For fifteen minutes this was all the attention they got while some plainclothes police arrived. Alex’s mind churned with possibilities, plans, fears—just as they always did when a suspension might have to start soon, with no preparation time. But this time Kathryn was there and he found himself rattling on, not editing his thoughts into presentable form, just letting them gush out. It was a fresh sensation in the midst of the free-floating anxiety he so often felt at these times, and as the words tumbled out he realized that he was calming, thinking more clearly. On impulse, in midsentence, he kissed her. None of the cops noticed.
Then for long minutes he stood with his arm around Kathryn and watched the soldiers of the law at work. He had crossed swords with them before, as was inevitable in cryonics. He could still clearly remember a car accident scene years before, when he had helped carry out a cryonic suspension in the face of obvious distaste from the police. But that was not what had troubled Alex.
Cops spent their lives in a world ruled by the worst impulses, peopled by vermin. Constant reminders of mortality flourished. They became cynical, inured to calamity. “You’re not staring at a person,” an obviously veteran detective had said calmly at the car crash site, making notes on his clipboard. “The suffering is over, and that’s just something that got left behind.”
A healthy way of dealing with accident, maybe, if you had to face it every day. But, he reminded himself, at least for a while, it was wrong. Even if Susan died this instant, the structure of her would not be inescapably lost for several hours more.
A flinty-eyed plainclothes detective nodded at them. “I’m Detective Stern, county office. You know the woman?”
“Yes,” Kathryn answered promptly, while Alex, still amid his memories, stayed deliberately silent. “She is Dr. Susan Hagerty, a physician on the faculty at UCI.” She rattled off Susan’s address and other details from memory, which Alex found impressive. It was another sign of how thoroughly she had taken over the I2 office, getting it into cri
sp shape after years of volunteer casualness.
“Know why she was down here?”
Alex said, “She went running here nearly every day. I’ve gone with her a few times, when she took her dog out.”
“She usually took her dog?”
“I”—a little caution here, Alex thought, though he did not quite know why—“I don’t know. Sometimes.”
Stern squinted, but not because of the harsh white spotlights that officers were setting up on the pathway. “A jogger. Pretty agile?”
“She was in her forties and stayed in good shape. But if she ran this far from El Morro Beach, I’d guess she might be tired.”

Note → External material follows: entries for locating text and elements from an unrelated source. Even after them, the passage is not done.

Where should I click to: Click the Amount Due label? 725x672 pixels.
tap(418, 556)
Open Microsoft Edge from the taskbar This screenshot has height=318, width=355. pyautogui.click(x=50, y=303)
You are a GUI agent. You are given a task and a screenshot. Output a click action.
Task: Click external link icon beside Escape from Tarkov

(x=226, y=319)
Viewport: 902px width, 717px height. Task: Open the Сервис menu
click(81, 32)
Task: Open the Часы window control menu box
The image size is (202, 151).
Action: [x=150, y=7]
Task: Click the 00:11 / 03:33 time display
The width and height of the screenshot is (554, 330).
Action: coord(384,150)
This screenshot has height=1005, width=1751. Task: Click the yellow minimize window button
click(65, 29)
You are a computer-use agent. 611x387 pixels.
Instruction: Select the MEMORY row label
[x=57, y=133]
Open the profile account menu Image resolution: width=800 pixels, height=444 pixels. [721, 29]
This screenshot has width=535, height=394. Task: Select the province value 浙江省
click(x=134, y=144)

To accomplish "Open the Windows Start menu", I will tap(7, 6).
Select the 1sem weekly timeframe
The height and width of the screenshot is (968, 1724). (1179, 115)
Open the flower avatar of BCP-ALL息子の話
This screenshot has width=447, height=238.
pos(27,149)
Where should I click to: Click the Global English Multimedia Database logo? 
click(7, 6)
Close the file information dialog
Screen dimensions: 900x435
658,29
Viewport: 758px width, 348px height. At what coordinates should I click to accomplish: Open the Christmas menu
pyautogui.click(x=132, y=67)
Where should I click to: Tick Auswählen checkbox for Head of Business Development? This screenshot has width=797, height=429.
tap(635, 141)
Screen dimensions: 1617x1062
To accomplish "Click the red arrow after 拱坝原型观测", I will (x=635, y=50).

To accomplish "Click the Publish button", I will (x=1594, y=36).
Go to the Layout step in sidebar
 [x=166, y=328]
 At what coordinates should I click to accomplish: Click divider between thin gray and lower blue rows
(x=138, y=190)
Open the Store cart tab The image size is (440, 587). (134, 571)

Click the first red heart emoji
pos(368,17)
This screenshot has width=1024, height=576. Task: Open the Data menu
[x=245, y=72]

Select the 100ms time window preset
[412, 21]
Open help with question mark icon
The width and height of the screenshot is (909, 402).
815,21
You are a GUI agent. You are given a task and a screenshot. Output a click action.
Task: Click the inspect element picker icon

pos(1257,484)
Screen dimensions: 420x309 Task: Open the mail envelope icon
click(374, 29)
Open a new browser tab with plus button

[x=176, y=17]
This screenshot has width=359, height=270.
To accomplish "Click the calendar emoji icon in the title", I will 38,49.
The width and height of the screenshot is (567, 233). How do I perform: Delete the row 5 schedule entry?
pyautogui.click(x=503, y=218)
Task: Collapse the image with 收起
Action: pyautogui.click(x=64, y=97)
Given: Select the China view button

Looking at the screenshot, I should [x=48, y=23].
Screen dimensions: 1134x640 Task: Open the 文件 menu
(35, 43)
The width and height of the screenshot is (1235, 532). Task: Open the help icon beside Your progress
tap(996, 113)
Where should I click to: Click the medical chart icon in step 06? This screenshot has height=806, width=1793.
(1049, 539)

“How’d you know she started at El Morro?”
“I didn’t. Just seemed logical. When I was with her we started there.”
Stern nodded. “We found her car parked in the lot down that way.”
Kathryn said, “She probably ran here on the beach, and—”
“We know she did.” Stern led them down the path, by some investigating officers, and stooped to pick up a plastic bag holding two running shoes. “We’ve matched her prints down below.”
As Stern led them down the path, Alex firmly kept his anxiety in check. He had never been much of an actor and his wariness was bound to come through to Stern. Better to say as little as possible, he decided.
They reached the beach and stood beside a stretch of sand sliced out of the shrouded dark by piercing spotlights. Two plainclothesmen were taking pictures. A third seemed to be making plaster casts of footprints.
“She left a clear track coming from the south and up this ramp. There are other prints, too.” He pointed at several different tread marks. One set was deeply gouged into the sand, as if by a big man running hard. Alex couldn’t help but follow them into the distance with his eye. They followed the same curve up to the path as Susan’s.
Stern said, “Those tracks run into the surf, so we’re pretty sure they were made much earlier, when the tide was out.”
Alex nodded, and then he saw the dog prints. They ran roughly parallel to Susan’s.